A lo mejor es la instalación del protagonista en ese espacio ordenado el motor de la acción, la causa de un desorden que culmina n la degradación, en el destrozo de los objetos y muebles llevado a cabo por los conejitos.
Él no puede, pero los conejos, sí. «El conflicto interno del protagonista le provoca una reacción corporal: vomita el primer conejo al subir para instalarse en el departamento. Cuando resuelve no matarlo se siente "desorientado pero no infeliz, no culpable...". Así, los conejitos se presentan como una vacuna contra el orden nocivo del departamento: como buenos corpúsculos, se multiplican y atacan al tóxico.»

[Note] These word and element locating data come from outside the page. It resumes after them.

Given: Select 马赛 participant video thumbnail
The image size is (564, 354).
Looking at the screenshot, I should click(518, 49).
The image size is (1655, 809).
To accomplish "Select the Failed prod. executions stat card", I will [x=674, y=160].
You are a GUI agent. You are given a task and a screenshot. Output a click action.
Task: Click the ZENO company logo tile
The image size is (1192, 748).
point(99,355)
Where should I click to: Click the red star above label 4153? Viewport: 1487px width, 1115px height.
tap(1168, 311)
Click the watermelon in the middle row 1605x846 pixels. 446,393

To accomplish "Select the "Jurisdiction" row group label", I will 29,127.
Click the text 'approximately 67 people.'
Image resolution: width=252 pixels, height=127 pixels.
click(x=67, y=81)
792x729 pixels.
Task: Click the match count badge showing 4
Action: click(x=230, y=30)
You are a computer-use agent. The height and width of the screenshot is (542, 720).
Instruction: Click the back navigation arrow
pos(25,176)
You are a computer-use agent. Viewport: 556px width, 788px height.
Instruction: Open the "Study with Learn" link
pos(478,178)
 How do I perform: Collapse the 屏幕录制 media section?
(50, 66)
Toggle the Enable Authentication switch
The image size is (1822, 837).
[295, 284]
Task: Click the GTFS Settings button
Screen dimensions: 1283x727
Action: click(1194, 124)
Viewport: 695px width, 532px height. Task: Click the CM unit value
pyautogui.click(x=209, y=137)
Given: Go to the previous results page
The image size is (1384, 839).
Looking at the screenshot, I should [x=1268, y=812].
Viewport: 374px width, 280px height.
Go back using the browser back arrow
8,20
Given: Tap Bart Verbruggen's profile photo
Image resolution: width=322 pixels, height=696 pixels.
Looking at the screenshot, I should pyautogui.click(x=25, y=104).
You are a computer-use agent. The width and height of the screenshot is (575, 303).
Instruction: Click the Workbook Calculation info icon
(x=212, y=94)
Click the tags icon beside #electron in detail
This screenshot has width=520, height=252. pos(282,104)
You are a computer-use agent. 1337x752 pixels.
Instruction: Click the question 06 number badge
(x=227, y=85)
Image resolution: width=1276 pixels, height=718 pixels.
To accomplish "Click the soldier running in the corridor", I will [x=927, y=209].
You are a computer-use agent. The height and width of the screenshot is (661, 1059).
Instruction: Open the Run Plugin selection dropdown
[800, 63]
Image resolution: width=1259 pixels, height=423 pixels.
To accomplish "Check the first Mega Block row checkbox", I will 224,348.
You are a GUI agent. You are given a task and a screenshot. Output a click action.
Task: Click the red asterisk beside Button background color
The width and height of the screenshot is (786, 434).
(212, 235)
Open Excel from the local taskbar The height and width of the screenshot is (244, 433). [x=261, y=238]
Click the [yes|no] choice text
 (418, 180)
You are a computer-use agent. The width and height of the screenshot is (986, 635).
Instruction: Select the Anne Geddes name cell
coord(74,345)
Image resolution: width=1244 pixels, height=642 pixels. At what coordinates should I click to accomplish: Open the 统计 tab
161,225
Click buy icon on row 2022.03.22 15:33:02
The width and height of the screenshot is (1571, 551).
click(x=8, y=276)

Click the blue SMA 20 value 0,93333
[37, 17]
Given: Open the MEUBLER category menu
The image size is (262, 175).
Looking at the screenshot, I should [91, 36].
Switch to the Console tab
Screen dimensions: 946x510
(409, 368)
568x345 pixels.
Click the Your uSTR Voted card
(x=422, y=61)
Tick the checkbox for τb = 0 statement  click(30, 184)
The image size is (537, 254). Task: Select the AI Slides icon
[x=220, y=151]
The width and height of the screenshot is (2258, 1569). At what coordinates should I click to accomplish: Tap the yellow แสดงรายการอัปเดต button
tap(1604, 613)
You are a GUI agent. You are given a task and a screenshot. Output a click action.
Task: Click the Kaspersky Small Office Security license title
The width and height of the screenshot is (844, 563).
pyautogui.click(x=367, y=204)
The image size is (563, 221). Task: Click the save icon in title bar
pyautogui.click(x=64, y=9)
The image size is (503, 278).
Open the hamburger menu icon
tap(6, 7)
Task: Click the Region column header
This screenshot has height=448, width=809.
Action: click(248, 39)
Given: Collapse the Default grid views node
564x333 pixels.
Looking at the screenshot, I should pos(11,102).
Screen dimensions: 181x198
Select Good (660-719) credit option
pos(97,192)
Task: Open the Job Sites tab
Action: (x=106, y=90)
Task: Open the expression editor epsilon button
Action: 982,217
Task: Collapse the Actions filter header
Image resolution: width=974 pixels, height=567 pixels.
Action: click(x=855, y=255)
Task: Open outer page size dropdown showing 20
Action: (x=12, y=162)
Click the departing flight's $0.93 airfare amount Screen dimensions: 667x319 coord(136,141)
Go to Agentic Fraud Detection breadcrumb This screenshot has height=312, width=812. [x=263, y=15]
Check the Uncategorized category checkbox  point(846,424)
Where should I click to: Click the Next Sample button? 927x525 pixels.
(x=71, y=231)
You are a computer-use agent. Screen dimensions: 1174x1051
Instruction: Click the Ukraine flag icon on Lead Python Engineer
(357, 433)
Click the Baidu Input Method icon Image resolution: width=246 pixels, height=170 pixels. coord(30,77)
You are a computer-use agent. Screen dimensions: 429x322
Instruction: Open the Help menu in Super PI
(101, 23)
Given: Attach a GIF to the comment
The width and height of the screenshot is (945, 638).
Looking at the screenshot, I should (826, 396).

«Los conejos corrompen el tiempo, cambiando el día por la noche. Inventan su propio espacio, un espacio lúdico fuera de las reglas de la sociedad y la modernidad. Crean un mundo nuevo, un mundo interior, bajo el triple sol de la lámpara. Introducen el desorden del juego, un jugar agresivo que destruye los objetos que signan la cultura. El pobre protagonista no puede descansar ni mucho menos sentarse para continuar su trabajo de intelectual.»
«Su cuerpo –productor de conejos– cambió, produjo más que "lo normal", y él no sabe enfrentar el cambio, su propio devenir. Por lo tanto, no sabe transformar sus rituales de acuerdo con sus nuevas necesidades. Aunque es de su mismo cuerpo que proviene un carnaval liberador, él es incapaz de comprender la posibilidad de un orden nuevo, distinto de lo del mundo. (...) Los conejos no curan al protagonista integrándole a su carnaval grotesco, pero puede ser que lo salven al llevarlo a una muerte alegre y renovadora.»